» PROBLEM DETAILS
In the text about learning directed exploration strategies, what median human-normalized score does the proposed method obtain?

» GIVEN TEXT
Never Give Up: Learning Directed Exploration Strategies

Authors: Adrià Puigdomènech Badia, Pablo Sprechmann, Alex Vitvitskyi, Daniel Guo, Bilal Piot, Steven Kapturowski, Olivier Tieleman, Martin Arjovsky, Alexander Pritzel, Andrew Bolt, Charles Blundell

ICLR 2020 | Conference PDF | Archive PDF | Plain Text | LLM Run Details

Reproducibility Variable Result LLM Response
Research Type Experimental We propose a reinforcement learning agent to solve hard exploration games by learning a range of directed exploratory policies. Our method doubles the performance of the base agent in all hard exploration in the Atari-57 suite while maintaining a very high score across the remaining games, obtaining a median human normalised score of 1344.0%. Notably, the proposed method is the first algorithm to achieve non-zero rewards (with a mean score of 8,400) in the game of Pitfall! without using demonstrations or hand-crafted features.
Researcher Affiliation Industry Deep Mind {adriap, psprechmann, avlife, danielguo, piot, skapturowski, tieleman, apritzel, abolt, cblundell}@google.com
Pseudocode Yes Algorithm 1: Computation of the episodic intrinsic reward at time t: repisodic t .
Open Source Code No The paper provides links to videos demonstrating the agent's behavior (e.g., 'See video of the trained agent here: https://youtu.be/9HTY4ru Pr Hw') but does not state that the source code for the methodology is openly available or provide a link to a code repository.

» RECORDS SHOWN
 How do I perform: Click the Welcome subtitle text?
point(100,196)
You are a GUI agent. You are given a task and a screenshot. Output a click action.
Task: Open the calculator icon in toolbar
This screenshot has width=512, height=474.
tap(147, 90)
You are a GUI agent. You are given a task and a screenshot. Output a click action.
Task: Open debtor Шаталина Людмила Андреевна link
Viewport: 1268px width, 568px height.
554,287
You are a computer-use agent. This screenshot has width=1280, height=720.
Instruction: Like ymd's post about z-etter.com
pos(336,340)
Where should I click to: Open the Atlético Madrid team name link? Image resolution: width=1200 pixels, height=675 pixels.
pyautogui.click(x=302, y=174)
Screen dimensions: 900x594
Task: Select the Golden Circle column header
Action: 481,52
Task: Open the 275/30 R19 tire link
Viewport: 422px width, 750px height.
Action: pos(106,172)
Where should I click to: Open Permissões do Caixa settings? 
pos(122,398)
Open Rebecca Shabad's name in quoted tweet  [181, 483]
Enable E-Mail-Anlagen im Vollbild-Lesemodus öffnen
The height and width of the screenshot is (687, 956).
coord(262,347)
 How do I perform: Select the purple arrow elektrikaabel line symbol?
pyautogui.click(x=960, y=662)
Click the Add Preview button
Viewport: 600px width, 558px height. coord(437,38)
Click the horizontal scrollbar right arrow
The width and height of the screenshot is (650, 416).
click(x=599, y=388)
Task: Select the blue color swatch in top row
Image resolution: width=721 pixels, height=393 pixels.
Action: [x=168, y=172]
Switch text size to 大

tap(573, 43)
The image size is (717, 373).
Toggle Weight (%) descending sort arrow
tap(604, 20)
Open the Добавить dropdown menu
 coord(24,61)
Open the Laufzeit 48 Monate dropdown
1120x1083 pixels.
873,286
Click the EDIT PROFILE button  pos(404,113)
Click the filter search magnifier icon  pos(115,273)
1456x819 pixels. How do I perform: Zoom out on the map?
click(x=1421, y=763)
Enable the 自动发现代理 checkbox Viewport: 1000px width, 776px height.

» RESULT OF THIS TASK
1344.0%